▶ _Stated task_:
Copy the records from the line with "Given: Click scrollbar" up to and including the line with "Looking at the screenshot, I should [x=550, y=407].", substituting "button" for "arrow" and leaving everything else untouched.

------ The records

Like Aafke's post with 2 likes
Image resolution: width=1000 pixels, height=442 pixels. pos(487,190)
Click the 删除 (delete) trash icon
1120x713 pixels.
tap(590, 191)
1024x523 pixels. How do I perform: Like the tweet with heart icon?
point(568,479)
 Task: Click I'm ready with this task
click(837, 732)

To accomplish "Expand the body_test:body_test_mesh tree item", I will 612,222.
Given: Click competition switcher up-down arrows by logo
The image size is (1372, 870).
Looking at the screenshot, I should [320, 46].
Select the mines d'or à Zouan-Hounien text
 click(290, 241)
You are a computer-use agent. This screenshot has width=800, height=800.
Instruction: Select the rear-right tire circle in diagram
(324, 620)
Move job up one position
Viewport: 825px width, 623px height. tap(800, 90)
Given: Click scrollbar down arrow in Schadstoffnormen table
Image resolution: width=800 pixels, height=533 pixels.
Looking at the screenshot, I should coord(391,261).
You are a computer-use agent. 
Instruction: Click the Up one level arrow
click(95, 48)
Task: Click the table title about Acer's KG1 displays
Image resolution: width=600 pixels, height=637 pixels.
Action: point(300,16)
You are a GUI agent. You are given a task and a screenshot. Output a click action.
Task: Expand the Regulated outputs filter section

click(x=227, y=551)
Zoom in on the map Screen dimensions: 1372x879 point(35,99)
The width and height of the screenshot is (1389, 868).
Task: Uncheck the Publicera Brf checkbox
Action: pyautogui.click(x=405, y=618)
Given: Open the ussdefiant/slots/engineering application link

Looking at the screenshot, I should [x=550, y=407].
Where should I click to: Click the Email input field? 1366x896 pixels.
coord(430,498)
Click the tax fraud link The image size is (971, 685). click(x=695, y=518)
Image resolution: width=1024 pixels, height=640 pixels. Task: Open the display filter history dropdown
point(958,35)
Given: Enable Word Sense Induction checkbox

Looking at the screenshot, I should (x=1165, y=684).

------------

▶ _Solution_:
Given: Click scrollbar down button in Schadstoffnormen table
Image resolution: width=800 pixels, height=533 pixels.
Looking at the screenshot, I should coord(391,261).
You are a computer-use agent. 
Instruction: Click the Up one level button
click(95, 48)
Task: Click the table title about Acer's KG1 displays
Image resolution: width=600 pixels, height=637 pixels.
Action: point(300,16)
You are a GUI agent. You are given a task and a screenshot. Output a click action.
Task: Expand the Regulated outputs filter section

click(x=227, y=551)
Zoom in on the map Screen dimensions: 1372x879 point(35,99)
The width and height of the screenshot is (1389, 868).
Task: Uncheck the Publicera Brf checkbox
Action: pyautogui.click(x=405, y=618)
Given: Open the ussdefiant/slots/engineering application link

Looking at the screenshot, I should [x=550, y=407].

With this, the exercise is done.